CSS clamp() Tipográfico
Gera clamp(min, vw, max) para fonte fluida.
CSS
—
CSS clamp() and fluid typography
The CSS function clamp(min, preferred, max) picks the preferred value when it falls inside the range and clamps it to the bounds otherwise. Its most celebrated use is fluid typography: font-size: clamp(1rem, 2.5vw, 2rem) scales smoothly from 1rem on small viewports to 2rem on large screens, with no breakpoints in between. The same idea works for spacing, gaps, padding, border-radius and even gradient stops.
The technique started in 2016, when Mike Riethmuller showed how to linearly interpolate between two viewport sizes using calc(). Modern clamp() collapses those expressions into a single, readable line.
The math behind the preferred value
Linear interpolation between two viewport widths can be written as:
calc(
min + (max - min)
* (100vw - viewportMin)
/ (viewportMax - viewportMin)
)
Which simplifies to calc(slope * 100vw + intercept). Wrapped inside clamp(), the function guarantees the result never falls below min nor climbs above max — so the type never becomes unreadable on phones nor enormous on 4K screens.
Tools and methodologies
- utopia.fyi — Trys Mudford's calculator, the de facto standard for fluid type and space scales;
- fluid-type-scale.com — a focused generator for typographic ramps;
- modern-fluid-typography.vercel.app — quick visual playground;
- Modular scales: 1.125 (minor second), 1.250 (major third), 1.618 (golden ratio).
Browser support and siblings
clamp() ships in Chrome 79+, Firefox 75+ and Safari 13.1+ — universal among modern browsers. Its siblings min() and max() have the same support and are useful when you only need one bound.
Pitfalls and accessibility
Never clamp without a viewport-relative unit in the preferred slot (use vw or %) — otherwise the value never moves. Avoid em in the min/max bounds because it leads to compounding when nested. Most importantly, use rem for the bounds: WCAG 1.4.4 requires text resize up to 200%, and rem respects the user's root font-size override, while px does not.
FAQ
Does clamp() replace media queries for typography? For type scales, yes — one declaration covers the full viewport range. Media queries remain useful for radical layout swaps that go beyond resizing a single property.

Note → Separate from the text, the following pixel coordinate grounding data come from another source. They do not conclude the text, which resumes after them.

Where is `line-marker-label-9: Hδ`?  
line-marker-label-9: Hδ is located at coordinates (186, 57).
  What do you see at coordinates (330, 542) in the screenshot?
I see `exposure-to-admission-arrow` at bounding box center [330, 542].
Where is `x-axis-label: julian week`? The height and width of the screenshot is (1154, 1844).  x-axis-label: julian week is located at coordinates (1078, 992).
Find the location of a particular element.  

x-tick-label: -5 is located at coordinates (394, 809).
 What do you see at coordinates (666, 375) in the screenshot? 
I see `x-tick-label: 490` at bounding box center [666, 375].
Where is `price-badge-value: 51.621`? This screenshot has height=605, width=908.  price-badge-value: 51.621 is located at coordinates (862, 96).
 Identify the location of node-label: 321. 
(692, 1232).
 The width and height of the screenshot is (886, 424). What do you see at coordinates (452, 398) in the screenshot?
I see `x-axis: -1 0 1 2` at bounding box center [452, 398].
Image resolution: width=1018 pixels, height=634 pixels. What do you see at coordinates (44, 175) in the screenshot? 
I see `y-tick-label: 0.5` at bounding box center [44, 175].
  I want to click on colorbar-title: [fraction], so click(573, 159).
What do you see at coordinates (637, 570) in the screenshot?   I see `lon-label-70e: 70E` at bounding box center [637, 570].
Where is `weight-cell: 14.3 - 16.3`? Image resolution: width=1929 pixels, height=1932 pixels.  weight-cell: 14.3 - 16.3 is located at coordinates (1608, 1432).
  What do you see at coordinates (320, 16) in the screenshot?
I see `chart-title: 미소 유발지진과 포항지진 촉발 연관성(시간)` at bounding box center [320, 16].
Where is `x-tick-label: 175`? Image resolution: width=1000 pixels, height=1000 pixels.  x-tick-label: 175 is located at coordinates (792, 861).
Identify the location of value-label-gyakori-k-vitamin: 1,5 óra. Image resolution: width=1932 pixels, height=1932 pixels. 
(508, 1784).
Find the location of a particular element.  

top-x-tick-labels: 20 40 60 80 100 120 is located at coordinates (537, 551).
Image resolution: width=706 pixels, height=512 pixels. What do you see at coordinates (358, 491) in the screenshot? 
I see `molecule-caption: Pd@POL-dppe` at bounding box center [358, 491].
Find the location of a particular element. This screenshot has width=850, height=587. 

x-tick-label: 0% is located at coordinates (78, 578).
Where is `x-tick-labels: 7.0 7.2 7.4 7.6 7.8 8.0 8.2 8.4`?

Should min and max use relative units? Yes. Use rem so users with custom root font sizes still get readable text. px bounds break the browser zoom controls assistive technology relies on.
How do I pick the slope between 320px and 1280px? Compute the difference between max and min, divide by the viewport range, and multiply by 100 to convert to vw. Tools like utopia.fyi do this automatically and let you preview the curve.
Can I combine container queries with clamp()? Yes — and that is the next step for component-level fluidity. Replace vw with cqi inside a container context and the type scales with the parent, not the page.